• [Exercise details]: Your response should consist solely of the lines from the one containing "Click the 限免游戏 gamepad icon" through the final line of the entries, repeated exactly.

(Data entries)
_ _ _
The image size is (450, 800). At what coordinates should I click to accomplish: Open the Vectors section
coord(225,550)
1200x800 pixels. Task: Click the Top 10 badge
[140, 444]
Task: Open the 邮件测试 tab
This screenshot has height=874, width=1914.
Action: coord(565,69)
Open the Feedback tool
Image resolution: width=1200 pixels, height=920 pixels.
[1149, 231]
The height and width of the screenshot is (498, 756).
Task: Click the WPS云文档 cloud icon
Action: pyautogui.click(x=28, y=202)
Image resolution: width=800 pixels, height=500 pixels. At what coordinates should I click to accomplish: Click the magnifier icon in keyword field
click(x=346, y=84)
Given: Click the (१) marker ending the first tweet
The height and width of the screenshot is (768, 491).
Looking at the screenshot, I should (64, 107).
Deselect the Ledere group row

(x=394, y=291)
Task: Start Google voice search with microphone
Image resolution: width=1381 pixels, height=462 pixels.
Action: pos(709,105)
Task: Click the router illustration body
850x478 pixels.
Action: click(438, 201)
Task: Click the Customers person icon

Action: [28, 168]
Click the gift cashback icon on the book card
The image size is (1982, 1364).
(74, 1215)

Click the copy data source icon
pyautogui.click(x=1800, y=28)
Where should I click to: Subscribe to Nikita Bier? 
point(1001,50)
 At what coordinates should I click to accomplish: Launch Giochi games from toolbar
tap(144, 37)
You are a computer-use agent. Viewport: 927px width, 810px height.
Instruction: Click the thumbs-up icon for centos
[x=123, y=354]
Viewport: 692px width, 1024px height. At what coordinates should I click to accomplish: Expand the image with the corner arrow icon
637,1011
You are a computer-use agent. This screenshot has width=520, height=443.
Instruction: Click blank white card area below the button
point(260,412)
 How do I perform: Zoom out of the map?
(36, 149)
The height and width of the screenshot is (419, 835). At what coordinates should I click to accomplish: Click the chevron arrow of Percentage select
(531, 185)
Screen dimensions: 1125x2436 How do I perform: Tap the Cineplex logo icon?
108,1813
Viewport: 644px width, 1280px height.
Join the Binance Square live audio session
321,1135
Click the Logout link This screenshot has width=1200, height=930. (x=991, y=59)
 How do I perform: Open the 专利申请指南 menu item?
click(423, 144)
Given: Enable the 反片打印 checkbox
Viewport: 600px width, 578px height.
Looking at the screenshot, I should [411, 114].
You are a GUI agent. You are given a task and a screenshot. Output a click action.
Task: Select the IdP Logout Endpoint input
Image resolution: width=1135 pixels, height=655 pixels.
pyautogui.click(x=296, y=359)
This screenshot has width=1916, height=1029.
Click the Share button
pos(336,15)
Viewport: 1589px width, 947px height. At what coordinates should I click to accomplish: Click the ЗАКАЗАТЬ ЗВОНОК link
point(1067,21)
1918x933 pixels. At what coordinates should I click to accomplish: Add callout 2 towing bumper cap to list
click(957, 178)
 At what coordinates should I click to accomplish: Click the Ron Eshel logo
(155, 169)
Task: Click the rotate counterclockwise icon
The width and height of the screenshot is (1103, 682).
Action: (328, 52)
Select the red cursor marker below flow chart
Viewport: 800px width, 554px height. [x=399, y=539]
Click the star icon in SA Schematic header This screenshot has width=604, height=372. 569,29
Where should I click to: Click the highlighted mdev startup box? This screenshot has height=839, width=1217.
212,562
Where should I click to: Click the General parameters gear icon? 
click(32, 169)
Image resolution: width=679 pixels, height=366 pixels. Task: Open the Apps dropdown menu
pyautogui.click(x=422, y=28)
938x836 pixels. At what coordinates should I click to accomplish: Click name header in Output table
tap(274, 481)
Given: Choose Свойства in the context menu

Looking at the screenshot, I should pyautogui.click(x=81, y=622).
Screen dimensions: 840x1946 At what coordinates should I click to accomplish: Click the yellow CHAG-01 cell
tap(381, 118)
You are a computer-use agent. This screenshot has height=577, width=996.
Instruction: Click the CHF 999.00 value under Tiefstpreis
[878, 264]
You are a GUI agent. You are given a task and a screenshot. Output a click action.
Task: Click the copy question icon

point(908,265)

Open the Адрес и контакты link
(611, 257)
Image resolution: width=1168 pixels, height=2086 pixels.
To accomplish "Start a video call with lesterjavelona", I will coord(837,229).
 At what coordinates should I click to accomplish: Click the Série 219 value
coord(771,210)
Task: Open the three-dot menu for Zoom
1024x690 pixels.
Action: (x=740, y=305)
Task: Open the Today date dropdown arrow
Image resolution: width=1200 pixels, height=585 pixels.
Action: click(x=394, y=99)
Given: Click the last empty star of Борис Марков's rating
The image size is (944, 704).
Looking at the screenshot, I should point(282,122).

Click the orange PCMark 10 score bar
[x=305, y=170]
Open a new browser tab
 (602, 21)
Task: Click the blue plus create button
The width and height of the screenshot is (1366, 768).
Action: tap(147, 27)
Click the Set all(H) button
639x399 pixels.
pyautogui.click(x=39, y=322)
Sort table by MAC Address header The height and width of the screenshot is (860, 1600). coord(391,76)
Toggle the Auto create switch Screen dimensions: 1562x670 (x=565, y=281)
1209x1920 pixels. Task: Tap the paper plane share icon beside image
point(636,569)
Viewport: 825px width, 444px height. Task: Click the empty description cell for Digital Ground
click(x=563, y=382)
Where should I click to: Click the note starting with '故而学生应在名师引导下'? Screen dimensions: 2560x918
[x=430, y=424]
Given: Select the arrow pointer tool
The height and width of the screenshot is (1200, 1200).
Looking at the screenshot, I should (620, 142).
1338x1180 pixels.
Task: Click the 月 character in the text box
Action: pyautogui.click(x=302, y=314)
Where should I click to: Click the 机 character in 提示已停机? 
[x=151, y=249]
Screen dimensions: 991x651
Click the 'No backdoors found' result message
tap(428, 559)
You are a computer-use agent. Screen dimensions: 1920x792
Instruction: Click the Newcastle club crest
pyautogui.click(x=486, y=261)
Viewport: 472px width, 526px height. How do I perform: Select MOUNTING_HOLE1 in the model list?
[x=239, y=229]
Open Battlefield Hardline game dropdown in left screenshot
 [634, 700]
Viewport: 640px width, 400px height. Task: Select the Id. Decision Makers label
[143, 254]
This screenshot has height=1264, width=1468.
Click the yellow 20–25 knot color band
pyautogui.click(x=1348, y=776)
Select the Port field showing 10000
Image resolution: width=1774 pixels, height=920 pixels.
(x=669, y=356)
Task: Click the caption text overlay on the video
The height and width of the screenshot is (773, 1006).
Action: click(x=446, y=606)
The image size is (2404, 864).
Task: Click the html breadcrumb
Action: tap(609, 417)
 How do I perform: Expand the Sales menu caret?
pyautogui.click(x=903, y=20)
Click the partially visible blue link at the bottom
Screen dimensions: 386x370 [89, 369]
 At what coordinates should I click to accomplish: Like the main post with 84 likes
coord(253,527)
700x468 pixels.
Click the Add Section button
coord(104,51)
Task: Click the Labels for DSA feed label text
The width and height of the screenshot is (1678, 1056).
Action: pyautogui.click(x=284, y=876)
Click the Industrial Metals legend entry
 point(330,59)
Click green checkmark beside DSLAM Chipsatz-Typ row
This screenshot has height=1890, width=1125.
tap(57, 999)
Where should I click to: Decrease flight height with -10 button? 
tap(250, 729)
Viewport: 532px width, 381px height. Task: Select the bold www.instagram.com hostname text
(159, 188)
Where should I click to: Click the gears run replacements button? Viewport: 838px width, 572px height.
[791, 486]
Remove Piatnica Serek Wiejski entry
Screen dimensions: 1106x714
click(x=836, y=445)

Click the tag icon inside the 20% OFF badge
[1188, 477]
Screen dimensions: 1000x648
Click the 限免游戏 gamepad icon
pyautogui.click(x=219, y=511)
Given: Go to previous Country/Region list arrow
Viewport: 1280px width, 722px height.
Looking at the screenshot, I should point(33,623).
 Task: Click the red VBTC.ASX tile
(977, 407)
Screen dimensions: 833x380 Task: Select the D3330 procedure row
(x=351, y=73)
_ _ _
• [Response box]:
Click the 限免游戏 gamepad icon
pyautogui.click(x=219, y=511)
Given: Go to previous Country/Region list arrow
Viewport: 1280px width, 722px height.
Looking at the screenshot, I should point(33,623).
 Task: Click the red VBTC.ASX tile
(977, 407)
Screen dimensions: 833x380 Task: Select the D3330 procedure row
(x=351, y=73)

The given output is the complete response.